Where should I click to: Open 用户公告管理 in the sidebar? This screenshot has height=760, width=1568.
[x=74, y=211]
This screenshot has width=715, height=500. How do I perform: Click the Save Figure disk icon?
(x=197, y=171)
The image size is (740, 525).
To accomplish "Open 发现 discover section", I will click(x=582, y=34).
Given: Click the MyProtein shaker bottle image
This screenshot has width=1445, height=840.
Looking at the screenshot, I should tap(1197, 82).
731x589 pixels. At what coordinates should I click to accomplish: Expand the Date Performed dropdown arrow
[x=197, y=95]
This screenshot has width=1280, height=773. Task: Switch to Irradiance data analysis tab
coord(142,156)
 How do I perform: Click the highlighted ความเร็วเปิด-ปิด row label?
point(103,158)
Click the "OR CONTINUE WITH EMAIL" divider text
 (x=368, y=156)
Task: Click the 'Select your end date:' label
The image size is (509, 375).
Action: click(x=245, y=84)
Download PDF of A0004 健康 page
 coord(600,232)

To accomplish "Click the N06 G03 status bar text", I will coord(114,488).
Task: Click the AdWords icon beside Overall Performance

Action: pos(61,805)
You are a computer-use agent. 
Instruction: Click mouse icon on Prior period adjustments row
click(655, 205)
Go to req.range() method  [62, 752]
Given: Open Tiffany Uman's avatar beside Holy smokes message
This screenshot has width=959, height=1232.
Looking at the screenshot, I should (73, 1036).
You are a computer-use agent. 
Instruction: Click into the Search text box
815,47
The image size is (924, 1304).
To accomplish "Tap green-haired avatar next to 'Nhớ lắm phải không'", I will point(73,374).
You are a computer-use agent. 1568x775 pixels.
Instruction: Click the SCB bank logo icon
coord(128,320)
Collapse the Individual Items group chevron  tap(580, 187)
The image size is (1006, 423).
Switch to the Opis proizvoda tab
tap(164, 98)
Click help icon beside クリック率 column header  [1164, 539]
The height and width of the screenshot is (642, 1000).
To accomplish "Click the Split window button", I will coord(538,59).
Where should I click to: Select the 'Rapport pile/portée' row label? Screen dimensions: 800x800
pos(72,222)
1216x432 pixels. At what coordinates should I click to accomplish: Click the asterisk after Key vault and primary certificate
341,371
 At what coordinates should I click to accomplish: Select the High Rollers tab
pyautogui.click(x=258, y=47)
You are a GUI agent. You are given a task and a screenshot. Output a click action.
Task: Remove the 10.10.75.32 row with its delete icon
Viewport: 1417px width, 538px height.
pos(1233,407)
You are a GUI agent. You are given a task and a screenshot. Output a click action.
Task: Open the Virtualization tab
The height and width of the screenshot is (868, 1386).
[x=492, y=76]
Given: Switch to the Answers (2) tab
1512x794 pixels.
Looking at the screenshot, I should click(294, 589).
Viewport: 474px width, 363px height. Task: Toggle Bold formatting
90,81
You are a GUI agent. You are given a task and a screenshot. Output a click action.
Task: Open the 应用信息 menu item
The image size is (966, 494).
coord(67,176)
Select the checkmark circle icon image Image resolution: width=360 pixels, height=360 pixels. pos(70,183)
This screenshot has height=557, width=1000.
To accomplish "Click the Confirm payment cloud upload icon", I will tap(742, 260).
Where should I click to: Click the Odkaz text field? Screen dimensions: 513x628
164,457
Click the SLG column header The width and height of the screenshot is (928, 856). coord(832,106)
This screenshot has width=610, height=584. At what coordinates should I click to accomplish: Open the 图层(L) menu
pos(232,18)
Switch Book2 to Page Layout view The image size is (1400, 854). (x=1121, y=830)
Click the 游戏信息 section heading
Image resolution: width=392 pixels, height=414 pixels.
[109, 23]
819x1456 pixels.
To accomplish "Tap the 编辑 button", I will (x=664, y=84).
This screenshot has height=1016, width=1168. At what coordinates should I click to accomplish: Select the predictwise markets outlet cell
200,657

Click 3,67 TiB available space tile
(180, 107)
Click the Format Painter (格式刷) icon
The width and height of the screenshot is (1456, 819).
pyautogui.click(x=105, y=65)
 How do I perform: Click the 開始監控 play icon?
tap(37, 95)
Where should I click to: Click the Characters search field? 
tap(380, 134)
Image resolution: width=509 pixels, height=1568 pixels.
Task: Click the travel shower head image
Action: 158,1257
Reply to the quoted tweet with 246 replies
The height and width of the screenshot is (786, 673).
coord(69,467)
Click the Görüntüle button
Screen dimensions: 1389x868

┄┄┄┄┄┄┄┄┄┄

Copy out every record above exactly as written.

**EXPECTED ANSWER:**
Where should I click to: Open 用户公告管理 in the sidebar? This screenshot has height=760, width=1568.
[x=74, y=211]
This screenshot has width=715, height=500. How do I perform: Click the Save Figure disk icon?
(x=197, y=171)
The image size is (740, 525).
To accomplish "Open 发现 discover section", I will click(x=582, y=34).
Given: Click the MyProtein shaker bottle image
This screenshot has width=1445, height=840.
Looking at the screenshot, I should tap(1197, 82).
731x589 pixels. At what coordinates should I click to accomplish: Expand the Date Performed dropdown arrow
[x=197, y=95]
This screenshot has width=1280, height=773. Task: Switch to Irradiance data analysis tab
coord(142,156)
 How do I perform: Click the highlighted ความเร็วเปิด-ปิด row label?
point(103,158)
Click the "OR CONTINUE WITH EMAIL" divider text
 (x=368, y=156)
Task: Click the 'Select your end date:' label
The image size is (509, 375).
Action: click(x=245, y=84)
Download PDF of A0004 健康 page
 coord(600,232)

To accomplish "Click the N06 G03 status bar text", I will coord(114,488).
Task: Click the AdWords icon beside Overall Performance

Action: pos(61,805)
You are a computer-use agent. 
Instruction: Click mouse icon on Prior period adjustments row
click(655, 205)
Go to req.range() method  [62, 752]
Given: Open Tiffany Uman's avatar beside Holy smokes message
This screenshot has width=959, height=1232.
Looking at the screenshot, I should (73, 1036).
You are a computer-use agent. 
Instruction: Click into the Search text box
815,47
The image size is (924, 1304).
To accomplish "Tap green-haired avatar next to 'Nhớ lắm phải không'", I will point(73,374).
You are a computer-use agent. 1568x775 pixels.
Instruction: Click the SCB bank logo icon
coord(128,320)
Collapse the Individual Items group chevron  tap(580, 187)
The image size is (1006, 423).
Switch to the Opis proizvoda tab
tap(164, 98)
Click help icon beside クリック率 column header  [1164, 539]
The height and width of the screenshot is (642, 1000).
To accomplish "Click the Split window button", I will coord(538,59).
Where should I click to: Select the 'Rapport pile/portée' row label? Screen dimensions: 800x800
pos(72,222)
1216x432 pixels. At what coordinates should I click to accomplish: Click the asterisk after Key vault and primary certificate
341,371
 At what coordinates should I click to accomplish: Select the High Rollers tab
pyautogui.click(x=258, y=47)
You are a GUI agent. You are given a task and a screenshot. Output a click action.
Task: Remove the 10.10.75.32 row with its delete icon
Viewport: 1417px width, 538px height.
pos(1233,407)
You are a GUI agent. You are given a task and a screenshot. Output a click action.
Task: Open the Virtualization tab
The height and width of the screenshot is (868, 1386).
[x=492, y=76]
Given: Switch to the Answers (2) tab
1512x794 pixels.
Looking at the screenshot, I should click(294, 589).
Viewport: 474px width, 363px height. Task: Toggle Bold formatting
90,81
You are a GUI agent. You are given a task and a screenshot. Output a click action.
Task: Open the 应用信息 menu item
The image size is (966, 494).
coord(67,176)
Select the checkmark circle icon image Image resolution: width=360 pixels, height=360 pixels. pos(70,183)
This screenshot has height=557, width=1000.
To accomplish "Click the Confirm payment cloud upload icon", I will tap(742, 260).
Where should I click to: Click the Odkaz text field? Screen dimensions: 513x628
164,457
Click the SLG column header The width and height of the screenshot is (928, 856). coord(832,106)
This screenshot has width=610, height=584. At what coordinates should I click to accomplish: Open the 图层(L) menu
pos(232,18)
Switch Book2 to Page Layout view The image size is (1400, 854). (x=1121, y=830)
Click the 游戏信息 section heading
Image resolution: width=392 pixels, height=414 pixels.
[109, 23]
819x1456 pixels.
To accomplish "Tap the 编辑 button", I will (x=664, y=84).
This screenshot has height=1016, width=1168. At what coordinates should I click to accomplish: Select the predictwise markets outlet cell
200,657

Click 3,67 TiB available space tile
(180, 107)
Click the Format Painter (格式刷) icon
The width and height of the screenshot is (1456, 819).
pyautogui.click(x=105, y=65)
 How do I perform: Click the 開始監控 play icon?
tap(37, 95)
Where should I click to: Click the Characters search field? 
tap(380, 134)
Image resolution: width=509 pixels, height=1568 pixels.
Task: Click the travel shower head image
Action: 158,1257
Reply to the quoted tweet with 246 replies
The height and width of the screenshot is (786, 673).
coord(69,467)
Click the Görüntüle button
Screen dimensions: 1389x868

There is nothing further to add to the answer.